Cette passation de responsabilités est célébrée par Kaiduan sur fond d’un contexte socio-économique bien marqué : l’hégémonie de l’économie numérique chinoise. C’est une photographie de smartphone, sauvegardée dans le cloud, qui conduit les héros à résoudre l’enquête inaboutie sur un cas d’agression sexuelle ; c’est aussi le smartphone qui leur permet d’informer la police en direct depuis le bus. Loin d’être un outil de surveillance et de contrainte, la technologie libère les femmes, et les citoyens.
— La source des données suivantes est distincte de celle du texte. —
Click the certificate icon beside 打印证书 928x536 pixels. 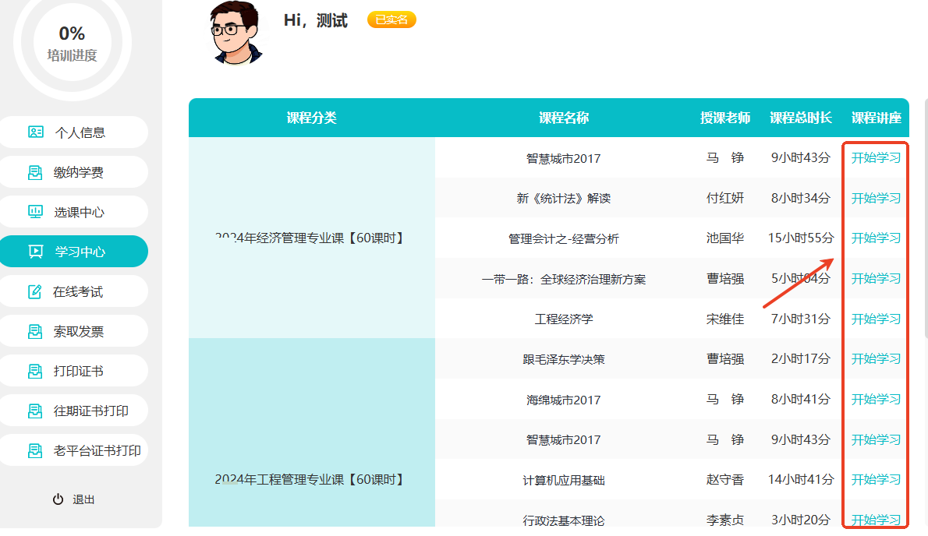[36, 372]
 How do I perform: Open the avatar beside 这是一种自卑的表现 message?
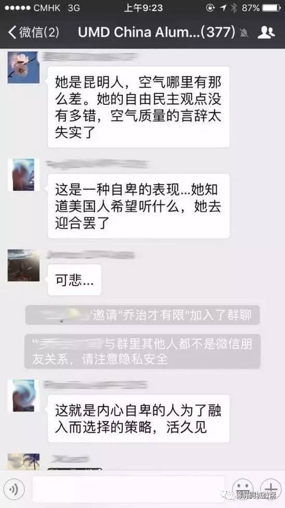pyautogui.click(x=24, y=175)
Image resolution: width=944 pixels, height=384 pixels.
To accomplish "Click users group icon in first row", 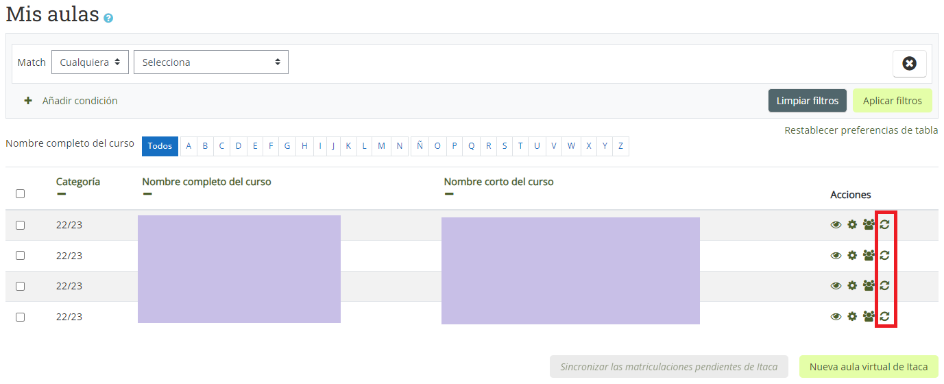I will (869, 224).
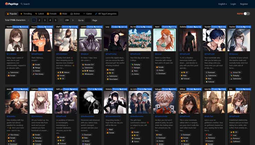Go to next page with right arrow
This screenshot has height=145, width=255.
(x=73, y=20)
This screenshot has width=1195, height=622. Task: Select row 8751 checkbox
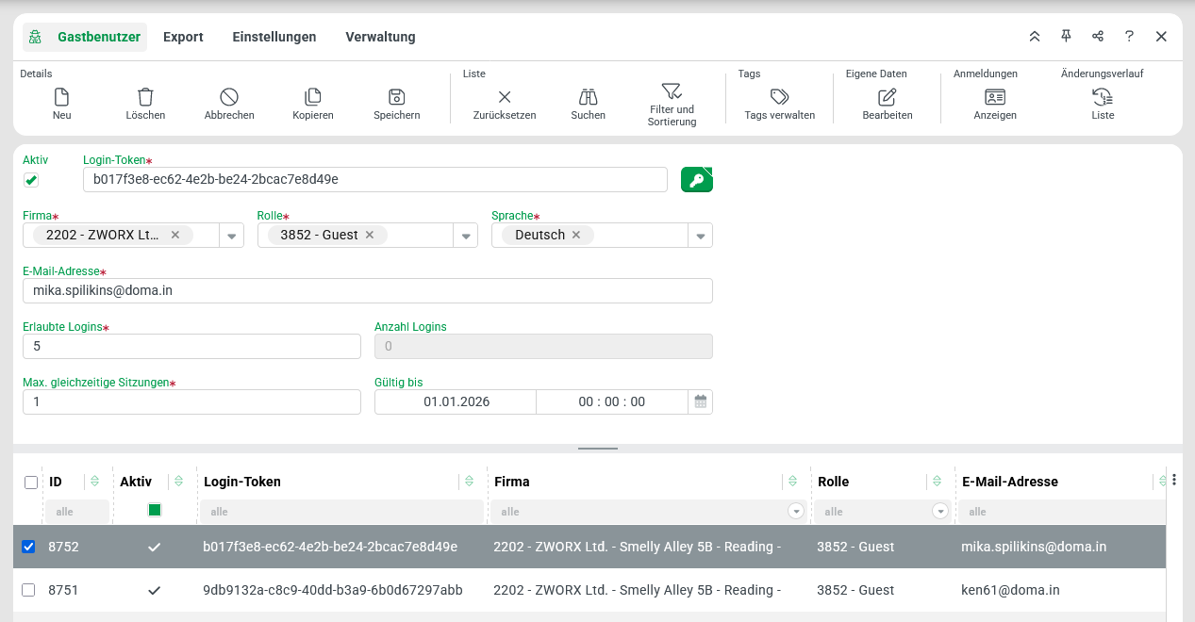point(28,590)
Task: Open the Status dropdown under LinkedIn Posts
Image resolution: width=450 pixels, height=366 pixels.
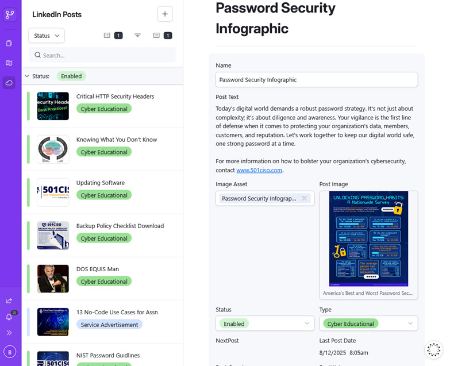Action: (47, 36)
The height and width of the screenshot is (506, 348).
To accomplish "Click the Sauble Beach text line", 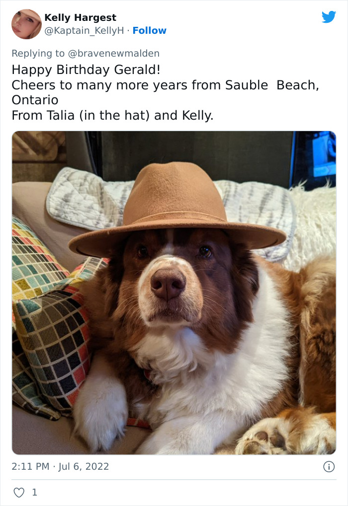I will coord(165,85).
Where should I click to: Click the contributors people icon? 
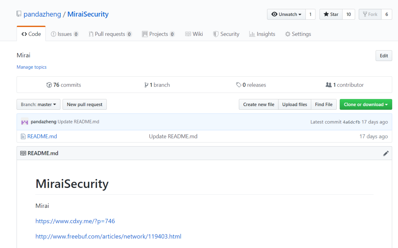pos(329,85)
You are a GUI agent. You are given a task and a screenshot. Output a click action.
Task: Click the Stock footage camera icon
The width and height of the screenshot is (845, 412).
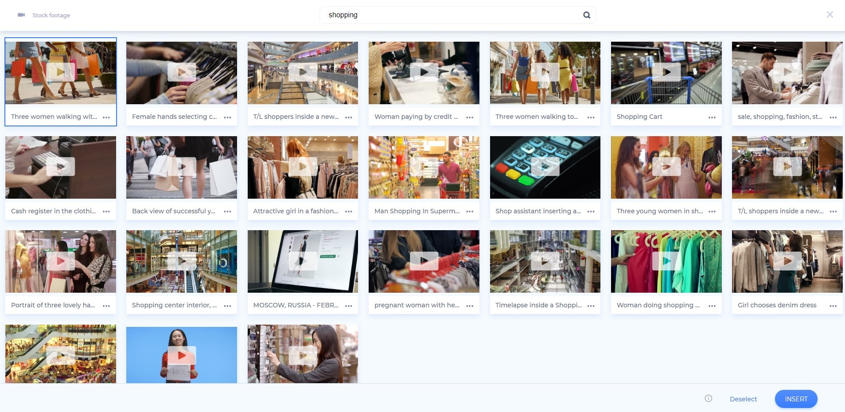point(21,15)
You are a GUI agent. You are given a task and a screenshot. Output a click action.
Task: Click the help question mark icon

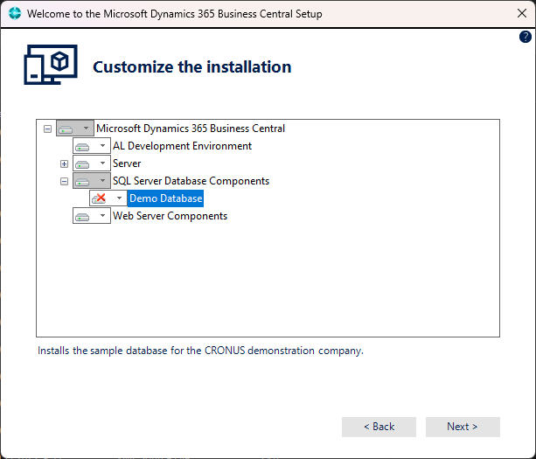(525, 37)
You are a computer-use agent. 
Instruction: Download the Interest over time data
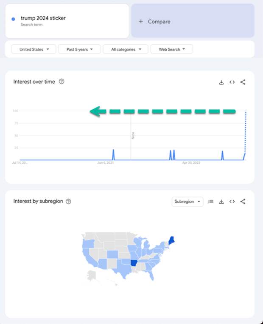click(221, 82)
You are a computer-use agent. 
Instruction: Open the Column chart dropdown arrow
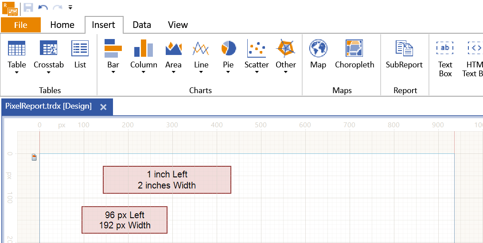point(144,72)
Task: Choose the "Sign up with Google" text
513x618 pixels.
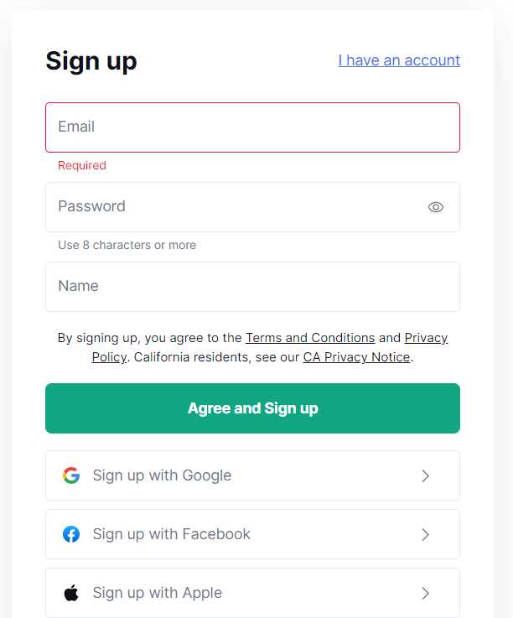Action: click(x=162, y=475)
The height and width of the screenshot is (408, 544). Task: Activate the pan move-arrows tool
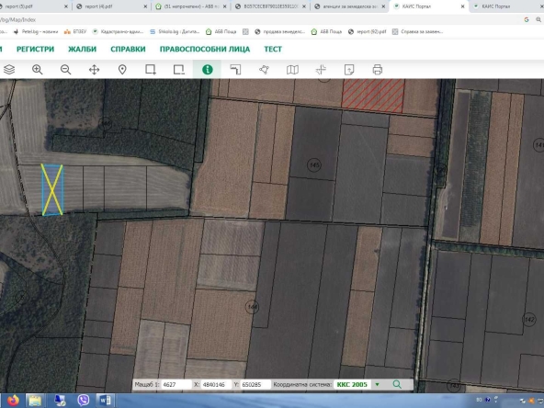pyautogui.click(x=94, y=70)
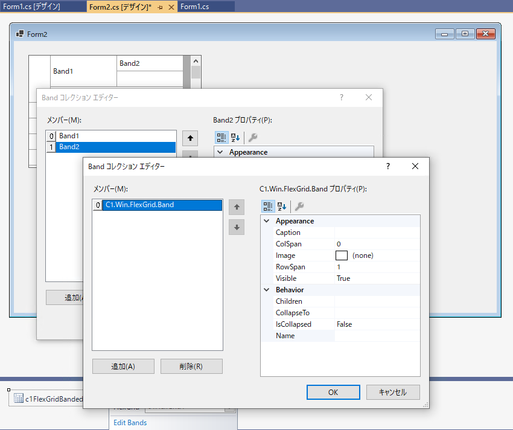513x430 pixels.
Task: Collapse Appearance section in Band2 properties
Action: coord(220,152)
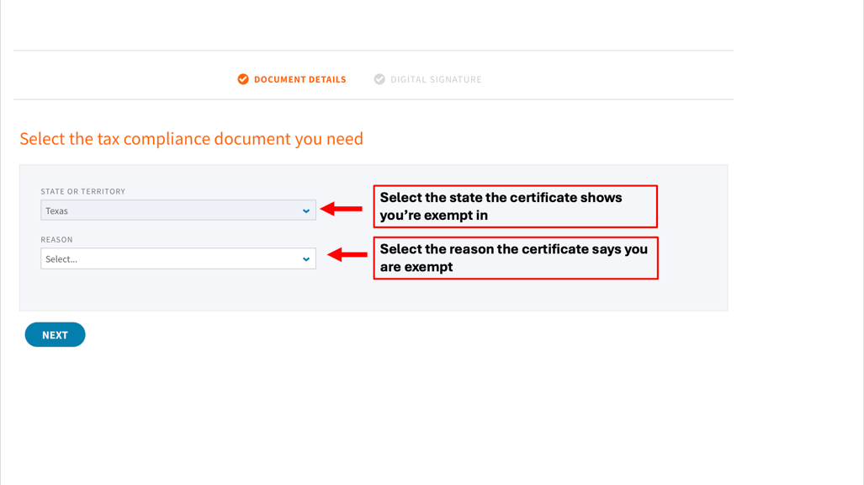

Tant que le peuple ne s’était pas modernisé, prévalaient les liens familiaux, patriarcaux et communautaires, marqués par un fort respect des aînés. Mais désormais, les citoyens chinois sont reliés à l’État par la technologie qui assure leur « sauvegarde », dans tous les sens du terme. Dès lors, la famille devient une communauté potentiellement concurrente à l’État populaire. Kaiduan porte à la jeunesse ce séduisant avertissement : « l’État chinois sera pour vous un outil de libération de certains devoirs familiaux. La technologie, domaine où notre pays excelle, est votre jouet préféré ; jeunesse de Chine, nous vous le concédons, vous la maîtrisez mieux que nos anciens ; usez-en, n’attendez pas ; nous serons même prêts à tolérer vos manières peu traditionnelles, vos goûts à maints égards occidentaux ; mais que votre intelligence, votre empathie et vos smartphones servent du moins à empêcher les cocottes-minutes sociales d’exploser ; usez de ce que la modernité vous a donné pour préserver l’œuvre que vos aînés ont arraché de haute lutte à l’impérialisme nippon et américain : la paix dans la cité ».

Kaiduan 开端, produit par Zhengwu Yangguang 正午阳光, réalisé par Sun Molong 孫墨龍, Liu Hongyuan 劉洪源 et Suan . Avec dans les rôles principaux : Bai Jingting 白敬亭, Zhao Jinmai 赵今麦, Liu Yijun 刘奕君, Huang Jue 黄觉, Liu Dan 刘丹, Liu Tao 刘涛. Diffusé originellement sur la plateforme Tencent Video.